# TASK OBJECTIVE:
In the text on mapping waterways around Lawrence, Kansas, which key and value contain the stationary water bodies?

# ARTICLE:
* * * *

Kansas_river_multi <- water %>%
filter(name == "Kansas River") %>%
st_as_sf() %>%
st_crop(y = c(ymin = bb[2,1], ymax = bb[2,2], xmin = bb[1,1], xmax = bb[1,2]))
After removing the Kansas river, we are left with a number of remaining waterways that are stored as both linestrings and multilinestrings. We need to download each of those data types individually.
small_water_lines <- water %>%
filter(name != "Kansas River")%>%
st_as_sf() %>%
st_crop(y = c(ymin = bb[2,1], ymax = bb[2,2], xmin = bb[1,1], xmax = bb[1,2]))
The stationary water bodies are a subcategory under the key=natural and the value=water. We ask for the extra column named water to be include in our returned sf table. We can use that column to filter our the lakes and reservours as local water bodies.
# Request all water features using natural:water but also request the water tag be given it's own column.
water_body <- oe_get(
place = "Lawrence, Kansas",
layer = "multipolygons",
query = "SELECT * FROM multipolygons WHERE natural IN ('water')",
quiet = TRUE,
extra_tags = c("water") #give water it's own column instead of clumping in supplimentary list
)
water_body_crop <- water_body %>%
filter(water == 'lake' | water == "reservoir") %>%
st_as_sf()
This is a special edit to manually shift the bounding box so that it better centered Haskell University in the basemap. Most people will not need this adjustment but may enjoy the ability to microadjust their basemap.

* * * *

# SUPPLIED MATERIAL:
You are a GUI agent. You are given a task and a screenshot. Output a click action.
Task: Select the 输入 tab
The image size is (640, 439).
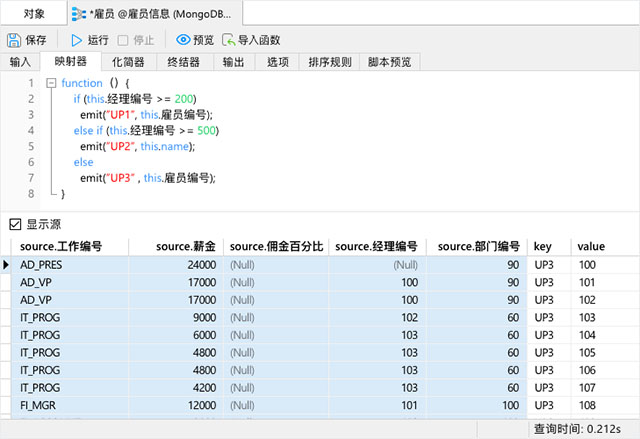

* * * *

# RESPONSE TO THE EXERCISE:
The key is natural and the value is water.